We believe that this truth will be known, with your assistance, as we begin to make the rounds in the country to collect and document these stories for posterity.

Even where the parent Ministry (transport) directed that that staff who had been unjustly evicted be reinstated to their quarters until their dues were paid in full, KRC was recalcitrant; they ignored such instructions and countered with their own arrangements, which were entirely inconvenient to the interests and welfare of the affected staff. In such instances, KRC advised the aggrieved staff to proceed to their home stations or to source accommodation in the vandalized railway quarters, away from their home stations, where found available. Those who took this option and occupied such vacant wayside quarters were later, treacherously, told to pay rent or face evictions.

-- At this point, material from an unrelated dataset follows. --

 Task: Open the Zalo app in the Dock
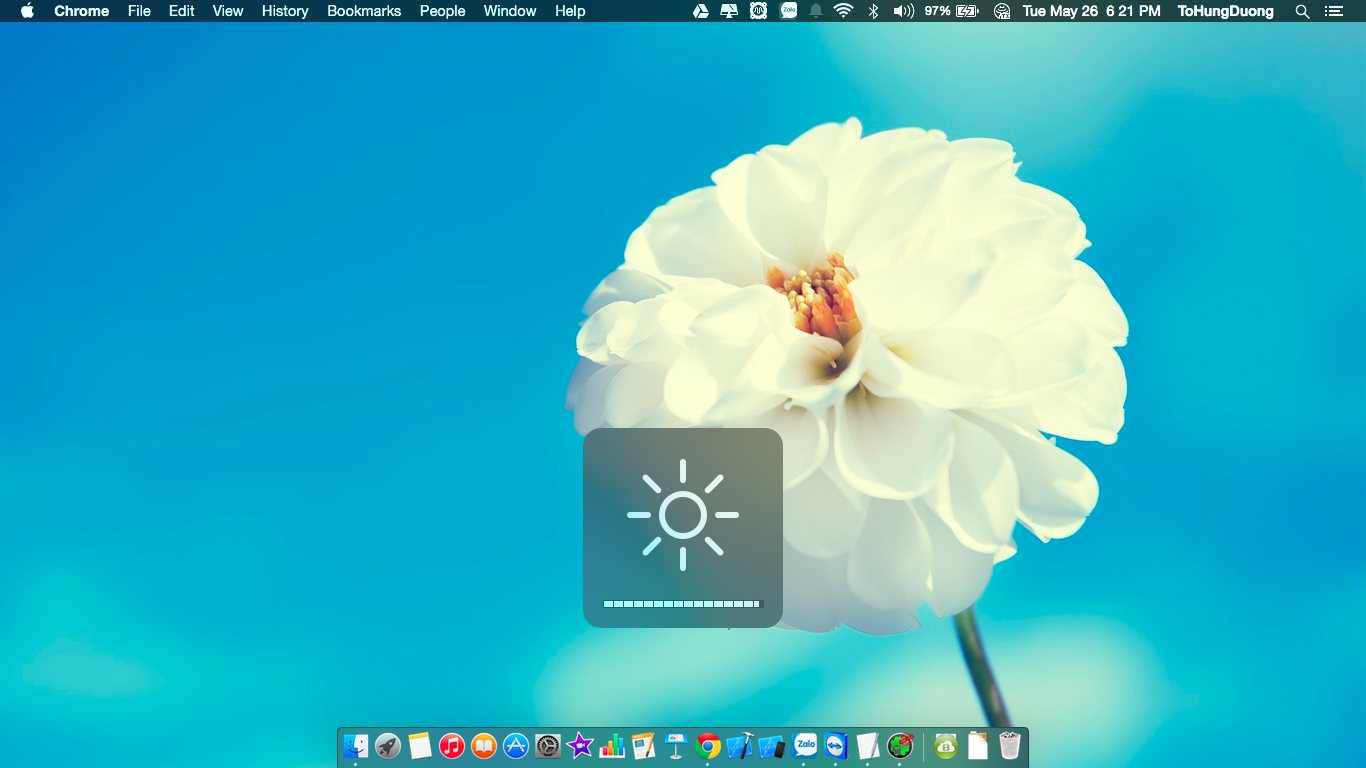point(805,746)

In spite of the Railways Union’s clarification to the Transport Ministry on the railway’s housing policy, and the ministerial directive to KRC for reinstatement of the staff back to their houses, the staff affected, who had completed the requisite options forms introduced by KRC to implement this ministerial directive, never received any feedback, leaving the matter to fizzle out with the passage of time. Today, a majority of these staff now live in embarrassing destitution, leaving heartbreak, sorrow and desolation, thanks to the travesties of new managers and changed and untested policies imposed on an institution which once ran like clockwork and took very good care of its employees.

As such, it may be observed that over the years many KRC employees became victims of an institution run down as a consequence of conflicting interests. Their condition has worsened with every subsequent separation of staff from the institution. It was therefore necessary to document these happenings, so that justice can be served for those whose rights and lives have been turned upside down by the establishment; and to seek restitution for those who have suffered loss and to comfort the bereaved in the cases where spouses surrendered and sought solace across the Rubicon.

Across the country, there are over 9465 retired employees who now depend on the Kenya Railways Staff Retirement Benefits Scheme for their livelihood. They are required to receive monthly pensions until the end of their lives. However, this prospect is now threatened and constrained by political machinations targeting the properties which were set aside by GOK to provide for the pension needs of the retired employees.

Equally, the non-permanent staff, numbering over 3000, presently are pursuing payment of their retrenchment benefits with the corporation. Staff who stuff who suffered evictions and were residents in the sprawling Makongeni and Muthurwa railway housing estates are keeping their fingers crossed and hoping for redress through the courts.

However, in all these instances procrastination is noted, and whether this is deliberate or otherwise depends on whether those who have been charged with the responsibility to act are enjoying largesse by way of railway land. We have always suspected that to be the case, as the continuing suffering of KRC employees in the midst of all the atrocities committed to them clearly defies logic.

In this respect we would like to request the readers of this article to come on board and assist in achieving the following objectives:

i) Facilitate funding for mobilization of the aggrieved staff, system-wide; to collate and document their grievances and channel them to the right agencies for redress.

ii) To counsel and provide hope to the widows and dependents whose breadwinners have departed prematurely as a consequence of the maltreatment by the railway establishment

iii) To establish a case for compensation and payment of claims owing to the staff who were prematurely retrenched, which have not been fully settled by the employer.